The long days spent at home tinkering with CVs, writing applications, sending emails, making calls, waiting and hoping for responses. Days of high stress before and after an interview. Followed by periods of great disappointment after being turned down for a role you know you’d be perfect for. It can be a really long haul before you finally get that yes moment.

It can be difficult to keep optimistic during such a topsy-turvy time. Anxiety and stress amongst jobseekers is not uncommon at all. In fact it’s almost the norm.

The perfect antidote to stress is sleep. Unfortunately getting to sleep is often hampered by feelings of stress and anxiety. It’s a cruel cycle. Try not to despair, below are a few top tips to help you increase your odds of sleeping well while you are on the hunt.



Exercise daily

When we worry about financial problems, job hunts, relationship problems, anything for that matter – the body is flooded with a hormone known as cortisol. Also referred to appropriately as the ‘stress hormone’.

Cortisol was a very useful substance in our caveman days, it being the hormone that triggered our survival response when we saw a bear shaped object hiding behind a tree. The action of fighting or fleeing would then see the cortisol in our system effectively burnt off. Cortisol however is slightly less useful in today’s largely bear-free world.

Today when we worry about something, saying an upcoming job interview, we don’t immediately burst into physical action. As a result the cortisol isn’t burnt off as it should be. Instead it stays in our system causing problems for our physical and mental health. Chief amongst them insomnia.

Fortunately there is one thing that we can do to rid ourselves of excess Cortisol and reclaim our bedtime – exercise. Yep, getting sweaty or out of breath once a day effectively mimics the fight or flight response and burns excess Cortisol. Exercise also releases a whole cocktail of happy hormones, like endorphins, dopamine and serotonin that help lift our mood and help our sleep.



Get out more

The power of daylight cannot be overstressed. When you’re deep in a prolonged job hunt you might one day realise it’s been an entire week since you stepped outside. This bad for both you mental health and for the health of your sleep.

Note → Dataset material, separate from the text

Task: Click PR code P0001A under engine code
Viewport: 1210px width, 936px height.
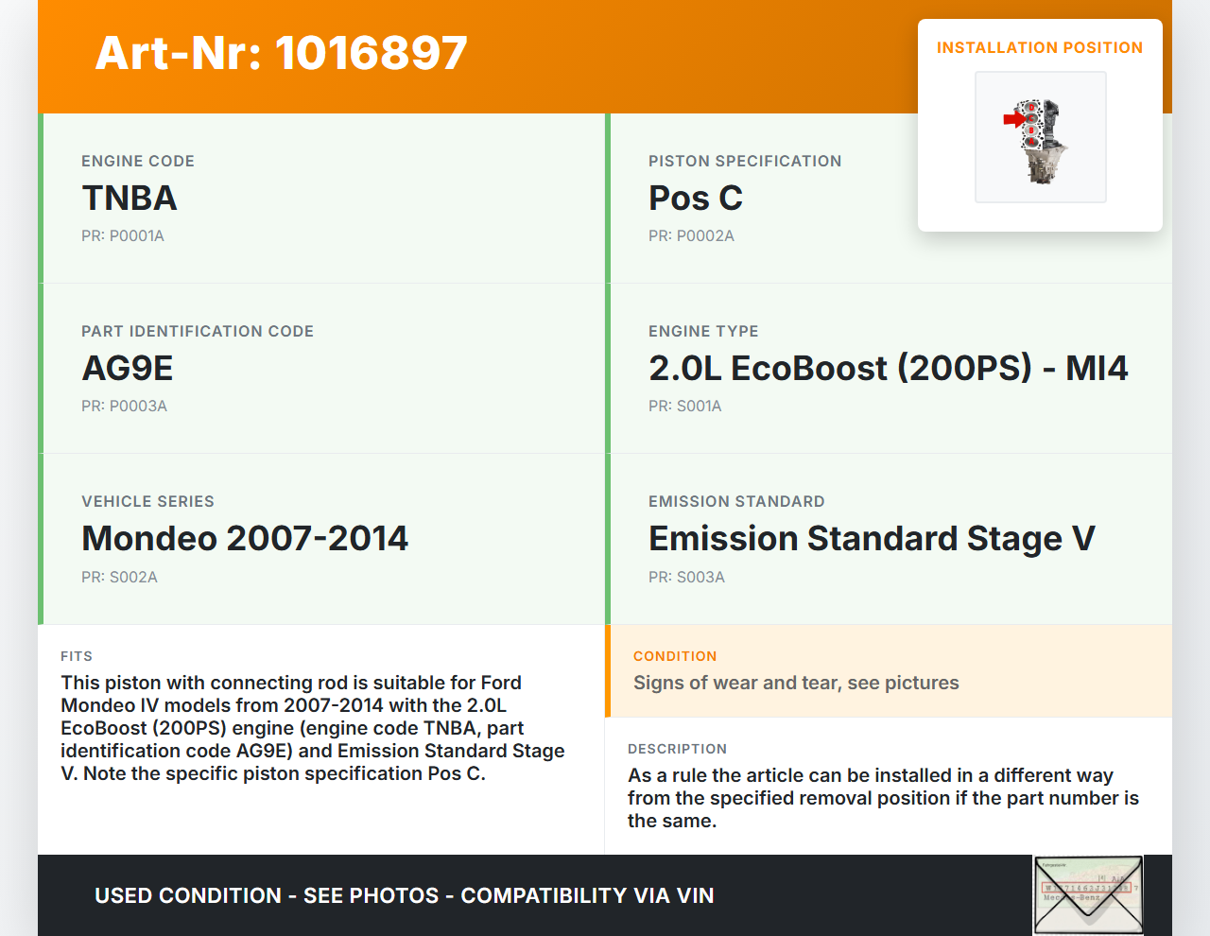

The body’s circadian rhythms are dictated by its exposure to light. When we limit our exposure to natural daylight will increase the odds our sleep cycles are going to be a bit messed up. Hence why individuals in the long dark months of winter suffer from conditions such as Seasonal Affective Disorder.

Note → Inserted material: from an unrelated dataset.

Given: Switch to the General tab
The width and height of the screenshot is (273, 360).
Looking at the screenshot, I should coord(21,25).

Get outside at least once a day, maybe combine this with your daily exercise, or simply go and visit a friend. Regular exposure to vitamin D will help you reset your body clock and this will go a long way to helping you get your required dose of vitamin Zzzzs.

Do a bedroom audit

When we spend so much time fixating on one thing – such as getting a job – we neglect other parts of our lives. Have a look around your bedroom does it look like a relaxing place?  Is it neat and tidy? If not, make it so. Declutter it. Do whatever you can to transform it into a sanctuary of sleep. Do the curtains keep out the light? Is your bed causing problems? Oh, and whatever you do leave your smartphone and laptop in another room when you go to bed.

Volunteer

Feelings of anxiety, stress and depression grow more profound when we feel surplus to requirements. Which, when you’re out of work and struggling to find a job is not an uncommon sensation. Volunteering is an unbelievably good way to not only help society but also give yourself a renewed feeling of self worth.

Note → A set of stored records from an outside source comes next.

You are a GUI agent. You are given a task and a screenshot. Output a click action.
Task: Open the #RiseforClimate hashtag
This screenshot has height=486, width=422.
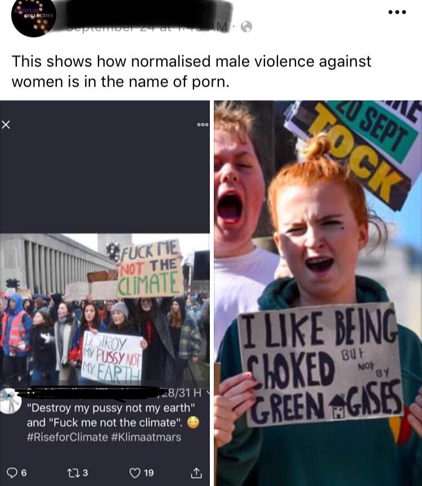pos(68,437)
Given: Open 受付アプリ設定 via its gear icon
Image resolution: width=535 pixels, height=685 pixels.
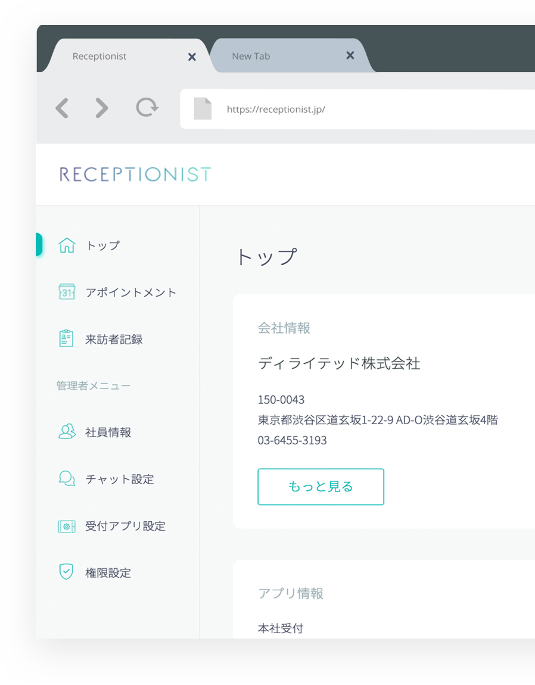Looking at the screenshot, I should tap(67, 526).
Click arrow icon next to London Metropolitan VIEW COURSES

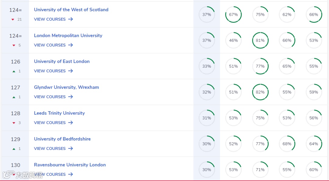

Plus volunteering often puts you in contact with individuals less fortunate than yourself. This can have a profound effect on how you view your own life. You may be momentarily out of work but you can still help. And volunteering looks great on your CV. When your next interview comes around you will be able to tell your soon-to-be employer exactly how you’ve been spending your time since you last role.

Having a reason to get out of bed in the morning will have a knock on effect on how well you get to sleep at night too. Bonus!

Final Thoughts

Exercising daily, ensuring you get outside, keeping your room tidy and volunteering, these four things all have one thing in common – they will help you to get into healthy routines. When we are out of work we lose structure to our day. It’s important to reclaim this. Not only will it give you more purpose but it will help you considerably when it comes to sleep.